The goal of this project is to be able to classify large batches of ARU recordings using transfer learning, all in the cloud. The Perch framework is an incredible took for bird vocalization classifiation and works very well due to the fact that the final training is done on the same recordings that you want to classify.

Agile Modeling Workflow

  • Compute the embeddings for all of your ARU recordings. All we need from you is a (glob) path to a public google storage bucket containing your ARU recordings. Example: gs://chirp-public-bucket/soundscapes/high_sierras/audio/*.

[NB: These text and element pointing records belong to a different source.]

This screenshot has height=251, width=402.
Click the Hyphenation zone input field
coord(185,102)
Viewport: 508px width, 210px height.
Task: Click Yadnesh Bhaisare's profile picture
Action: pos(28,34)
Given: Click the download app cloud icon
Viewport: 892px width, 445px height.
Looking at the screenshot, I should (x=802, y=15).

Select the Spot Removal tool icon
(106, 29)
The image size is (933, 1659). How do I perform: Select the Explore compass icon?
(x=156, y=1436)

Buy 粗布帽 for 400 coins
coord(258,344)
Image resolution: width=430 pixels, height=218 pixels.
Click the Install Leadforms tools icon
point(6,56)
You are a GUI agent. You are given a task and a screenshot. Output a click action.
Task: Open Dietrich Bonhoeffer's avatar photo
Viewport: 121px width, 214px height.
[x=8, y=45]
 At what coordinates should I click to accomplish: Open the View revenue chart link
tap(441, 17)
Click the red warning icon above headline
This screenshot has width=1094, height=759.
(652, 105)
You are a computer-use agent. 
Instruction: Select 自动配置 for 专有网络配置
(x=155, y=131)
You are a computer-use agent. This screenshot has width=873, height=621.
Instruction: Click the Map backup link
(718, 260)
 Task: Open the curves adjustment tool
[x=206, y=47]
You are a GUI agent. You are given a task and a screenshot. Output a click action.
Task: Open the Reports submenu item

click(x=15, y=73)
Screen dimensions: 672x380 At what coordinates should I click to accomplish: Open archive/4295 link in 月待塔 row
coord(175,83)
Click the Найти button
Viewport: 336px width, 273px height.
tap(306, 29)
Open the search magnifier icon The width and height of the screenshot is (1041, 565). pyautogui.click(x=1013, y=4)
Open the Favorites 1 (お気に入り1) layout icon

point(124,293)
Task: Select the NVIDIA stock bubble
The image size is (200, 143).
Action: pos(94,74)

  • While the embeddings are being computed (which may take a while, depending on the number of recordings), you can gather "target recordings" for the species of interest. These recordings are used to gather examples of each species from the ARU recordings. Normally, these are from xeno-canto.
  • Once the embeddings are computed, you can search the ARU recordings for the species of interest. This might also take a while, although less time than computing the embeddings.
  • Finally, you can go through the search results and annotate the recordings. The goal of this step is to gather examples from the ARU data that contain the species of interest. We can split the species into song/call (or any other subclass), which the classifier will be able to distinguish with enough annotated examples. There is not a perfect number of examples for each class, but 10-20 seems to work well. We will call the annotated recordings "labeled outputs."
  • Train a classifier on the labeled outputs. Using this classifier (which is a single linear map from the embeddings to the output layer containing the classification), classify all of the recordings.